Since the inception of HT, is there a reason CPU design hasn't advanced to the point of executing 4 threads per core rather then the 2 it always has been?
Workload and system balance, mostly.
If you look back several years (2008? earlier?) you'll see some Sun Sparc designs, and some IBM POWER designs, that supported 4 or 8 threads per core. They worked well for very specific workloads and applications.
The Sun Sparc designs with 8 threads per core were mostly tailored for "simple" highly-scalable web servers, where a thread is blocking on I/O most of its time, and a web server could spawn many many threads to support many simultaneous connections. Worked very well for that purpose.
IBM did stuff like that with their POWER architecture for terminal servers and financial transaction processing, where, again, the thread spends most of its time blocking on I/O.
You don't get that so much for Intel x86/x64 systems, because, on the desktop side, frankly, most users don't use 4 cores well, and the few that do aren't doing I/O-blocking tasks, they are doing CPU-bound tasks, video encoding, stuff that hits the SIMD units hard.
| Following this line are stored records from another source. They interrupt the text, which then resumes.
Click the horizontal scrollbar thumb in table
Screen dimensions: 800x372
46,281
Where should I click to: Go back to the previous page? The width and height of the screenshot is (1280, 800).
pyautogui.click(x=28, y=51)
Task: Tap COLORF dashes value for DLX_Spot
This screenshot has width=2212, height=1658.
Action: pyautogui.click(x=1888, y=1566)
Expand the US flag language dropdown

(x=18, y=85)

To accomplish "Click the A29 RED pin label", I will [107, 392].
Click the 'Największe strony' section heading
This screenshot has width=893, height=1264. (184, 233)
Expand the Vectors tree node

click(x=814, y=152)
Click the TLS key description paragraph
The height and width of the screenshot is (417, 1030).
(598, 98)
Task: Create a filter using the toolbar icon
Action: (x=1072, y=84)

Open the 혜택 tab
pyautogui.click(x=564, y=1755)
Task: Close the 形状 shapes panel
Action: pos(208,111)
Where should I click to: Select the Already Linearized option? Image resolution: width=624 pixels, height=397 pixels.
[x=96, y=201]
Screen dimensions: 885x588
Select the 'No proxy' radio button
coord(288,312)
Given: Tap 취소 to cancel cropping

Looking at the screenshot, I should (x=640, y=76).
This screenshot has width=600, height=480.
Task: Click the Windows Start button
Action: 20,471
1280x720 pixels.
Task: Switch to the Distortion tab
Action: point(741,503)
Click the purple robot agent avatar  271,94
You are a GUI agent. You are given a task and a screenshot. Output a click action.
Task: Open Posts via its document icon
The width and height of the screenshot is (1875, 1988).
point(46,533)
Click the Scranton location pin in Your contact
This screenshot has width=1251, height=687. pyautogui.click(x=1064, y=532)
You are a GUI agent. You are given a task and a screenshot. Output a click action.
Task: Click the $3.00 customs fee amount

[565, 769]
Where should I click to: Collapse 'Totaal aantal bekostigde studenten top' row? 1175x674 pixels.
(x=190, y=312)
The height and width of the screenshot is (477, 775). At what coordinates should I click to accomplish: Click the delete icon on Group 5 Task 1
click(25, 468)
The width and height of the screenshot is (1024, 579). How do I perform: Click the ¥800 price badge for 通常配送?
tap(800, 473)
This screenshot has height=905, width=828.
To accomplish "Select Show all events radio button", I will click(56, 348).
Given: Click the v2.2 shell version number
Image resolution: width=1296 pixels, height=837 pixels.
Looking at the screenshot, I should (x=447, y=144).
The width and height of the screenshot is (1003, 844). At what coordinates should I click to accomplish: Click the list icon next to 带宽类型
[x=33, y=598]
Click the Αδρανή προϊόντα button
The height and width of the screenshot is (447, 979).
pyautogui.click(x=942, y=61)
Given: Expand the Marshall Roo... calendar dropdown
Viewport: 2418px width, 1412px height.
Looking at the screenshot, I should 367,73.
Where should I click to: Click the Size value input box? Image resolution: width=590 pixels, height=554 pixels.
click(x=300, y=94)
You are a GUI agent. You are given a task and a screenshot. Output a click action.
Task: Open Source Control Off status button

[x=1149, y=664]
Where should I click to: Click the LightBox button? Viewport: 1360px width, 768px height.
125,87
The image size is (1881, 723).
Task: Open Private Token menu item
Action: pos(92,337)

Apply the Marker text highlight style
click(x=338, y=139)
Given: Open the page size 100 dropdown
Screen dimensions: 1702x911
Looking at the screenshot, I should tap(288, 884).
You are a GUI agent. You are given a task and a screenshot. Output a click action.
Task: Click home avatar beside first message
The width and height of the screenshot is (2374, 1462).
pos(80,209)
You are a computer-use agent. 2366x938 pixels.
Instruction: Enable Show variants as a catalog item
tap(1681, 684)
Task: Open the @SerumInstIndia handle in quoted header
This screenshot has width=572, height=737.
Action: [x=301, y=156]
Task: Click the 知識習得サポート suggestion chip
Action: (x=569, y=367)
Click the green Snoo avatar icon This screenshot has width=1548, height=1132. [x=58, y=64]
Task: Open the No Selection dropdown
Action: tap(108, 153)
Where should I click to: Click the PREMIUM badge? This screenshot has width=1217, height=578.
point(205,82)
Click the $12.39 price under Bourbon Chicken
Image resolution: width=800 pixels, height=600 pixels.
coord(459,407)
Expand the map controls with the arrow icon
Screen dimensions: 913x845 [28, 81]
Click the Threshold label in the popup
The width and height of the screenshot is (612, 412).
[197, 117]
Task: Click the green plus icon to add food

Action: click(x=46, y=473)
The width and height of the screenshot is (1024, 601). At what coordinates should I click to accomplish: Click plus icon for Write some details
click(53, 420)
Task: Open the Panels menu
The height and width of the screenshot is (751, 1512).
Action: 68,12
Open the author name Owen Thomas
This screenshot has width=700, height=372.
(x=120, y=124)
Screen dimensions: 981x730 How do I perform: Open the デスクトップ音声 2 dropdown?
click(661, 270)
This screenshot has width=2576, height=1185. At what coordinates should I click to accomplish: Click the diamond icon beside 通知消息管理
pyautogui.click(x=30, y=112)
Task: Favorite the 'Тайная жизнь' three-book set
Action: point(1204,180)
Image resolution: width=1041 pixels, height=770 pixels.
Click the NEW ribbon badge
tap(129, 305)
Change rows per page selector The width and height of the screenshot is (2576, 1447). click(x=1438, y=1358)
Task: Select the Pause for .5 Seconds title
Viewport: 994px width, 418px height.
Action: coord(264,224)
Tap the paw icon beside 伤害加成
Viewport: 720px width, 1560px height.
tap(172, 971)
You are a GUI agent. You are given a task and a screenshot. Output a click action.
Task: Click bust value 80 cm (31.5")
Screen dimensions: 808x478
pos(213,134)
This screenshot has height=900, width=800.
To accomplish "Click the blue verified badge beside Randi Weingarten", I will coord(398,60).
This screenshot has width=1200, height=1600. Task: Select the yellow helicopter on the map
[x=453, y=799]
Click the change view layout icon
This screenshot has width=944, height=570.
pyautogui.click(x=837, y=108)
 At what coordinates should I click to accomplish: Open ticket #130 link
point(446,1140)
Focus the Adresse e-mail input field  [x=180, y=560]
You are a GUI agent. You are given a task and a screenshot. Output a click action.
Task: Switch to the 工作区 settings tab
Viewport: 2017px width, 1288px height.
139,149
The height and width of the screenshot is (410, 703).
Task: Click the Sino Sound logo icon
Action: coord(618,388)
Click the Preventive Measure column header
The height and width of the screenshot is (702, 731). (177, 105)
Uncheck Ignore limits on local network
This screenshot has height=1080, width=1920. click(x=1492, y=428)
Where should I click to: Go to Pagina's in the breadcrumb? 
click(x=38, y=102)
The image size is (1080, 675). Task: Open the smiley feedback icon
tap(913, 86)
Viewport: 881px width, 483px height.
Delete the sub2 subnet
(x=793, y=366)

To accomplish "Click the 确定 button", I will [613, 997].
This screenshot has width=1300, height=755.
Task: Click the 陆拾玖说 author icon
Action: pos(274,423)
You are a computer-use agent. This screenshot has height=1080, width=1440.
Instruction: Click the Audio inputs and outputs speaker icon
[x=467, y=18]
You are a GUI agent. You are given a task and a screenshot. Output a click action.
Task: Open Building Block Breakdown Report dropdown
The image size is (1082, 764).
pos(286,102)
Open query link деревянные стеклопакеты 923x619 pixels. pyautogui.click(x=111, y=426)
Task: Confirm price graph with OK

HT doesn't benefit nearly as well for CPU-bound tasks, and that market is small enough not to be worth the extra architecture/development time. For x64 servers, there is a bit more of a market there, but Intel would much rather serve that market with their high-end Xeon 4-socket systems. 10 cores per CPU, 4 CPUs, you get 40 cores and 80 threads. Oh, and you pay about $4,000 per CPU that way. That also gets you ridiculous amounts of RAM, and better networking support too. Usually you want both of those on your 80-thread server system, anyway.
So I suppose the answer is, basically, it has, but only where it's worthwhile.